Un raté en guise de sirène d’alarme : gare à la déconcentration. Le match leur tend les bras. Face à des Dolphins impuissants et sans armes pour renverser la vapeur, il ne tient qu’à eux de le perdre. Seuls. Comme des grands. Mais ça n’est pas vraiment le genre de la maison. Les joueurs de Miami vont très vite en faire l’amère constat. -1 yard sur la première action du second acte, une passe non complétée et un sack qui renvoie Marino 9 yards plus loin. Revoilà déjà Reggie Roby. Pour la quatrième fois du match. 3 points de l’Autrichien Ray Wersching et 2 nouveaux sacks plus tard, il est déjà de retour. Passeur le mieux protégé de toute la saison régulière, Dan Marino est pris d’assaut, ses défenses plient, cèdent et le passeur mange le gazon quatre fois. Les Marks Brothers sont aux abonnés absents. Le jeu au sol tétanisé et abandonné depuis belle lurette. Rien à faire. Même Reggie Roby, le punter à la jambe bionique est à côté de ses pompes. En face, Joe Montana n’a besoin que de deux passes pour traverser la moitié du terrain. 40 pour son coureur Wendell Tyler. 14 pour son tight end Russ Francis. 3 jeux plus tard, Roger Craig comble les 16 yards qui le séparaient d’un triplé inédit et scelle définitivement l’issue du match. 38-16.
Impériale, l’attaque californienne se retire gentiment pour laisser la défense briller. Dan Marino en fera les frais par 2 fois. 2 interceptions presque anecdotiques. Une sur la ligne de un yard, une autre dans la endzone. Les ultimes et infimes espoirs des Dolphins s’évanouissent dans le fog qui, lentement, tombe sur le Stanford Stadium. Plus aucun point ne sera inscrit. Côté Miami, les Killer Bees s’amusent enfin un peu. Mais la tête n’y est pas. Évidemment. Déjà battus, les Floridiens font de leur mieux pour ne pas creuser un peu plus leur tombe. Elle est déjà bien assez profonde comme ça. 537 yards de profondeur. Jamais une formation n’en a concédé autant depuis le Super Bowl XI. Jamais formation n’en a conquis autant. Gueules d’enterrement d’un côté, ambiance de mariage de l’autre. Bill Walsh peut se déhancher sur le bord du terrain et faire admirer ses talents de danseur. La victoire est totale. Incontestable. Incontestée. Si ce n’est par les veines plaintes de Lyle Blackwood, toujours irrité par la décision des arbitres d’invalider son fumble.
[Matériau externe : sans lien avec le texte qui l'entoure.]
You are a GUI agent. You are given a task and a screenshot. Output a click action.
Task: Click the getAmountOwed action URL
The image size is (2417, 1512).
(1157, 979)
Pourtant, ses coéquipiers ne sont pas dupes. Son coach non plus.
« Nous avons été dominés à un point tel qu’une seule action n’aurait pas changé grand-chose, » concèdera amèrement Don Shula. »Les 49ers étaient clairement meilleurs que nous. […] C’est dur à admettre. »
2-4. Don Shula rejoint Bud Grant dans le clubs très fermés des coachs à avoir perdu 4 Super Bowls. Les deux meilleurs équipes, les deux meilleurs quarterbacks, deux coachs de génie. Les promesses d’un duel épique, disputé, serré, endiablé. Au lieu de ça, une dérouillée comme le Super Bowl en a trop souvent offert. Un carnage digne des pêcheurs japonais. Les Dauphins n’avaient aucune chance. Trop dépendants d’un Dan Marino pris à la gorge, écrabouillés par des 49ers roublards, plus complets, versatiles, sans véritable faiblesse et portés par un Joe Montana qu’ils n’auront jamais su dompter. 331 yards records, 3 touchdowns dans les airs, 59 yards au sol, plus du double des dolphins (25), et un touchdown de plus. Jamais passeur n’aura autant éclaboussé un Super Bowl de sa classe.
« Notre objectif numéro un était de contenir Joe Montana et nous l’avons fait de façon vraiment, vraiment épouvantable, » lâchera le coach défensif Chuck Studley.
Au terme d’une saison qui les aura vu décrocher 18 succès records, les hommes de Bill Walsh sont sur le toit du monde. Chez eux. Car après tout, on n’est jamais aussi bien que chez soi.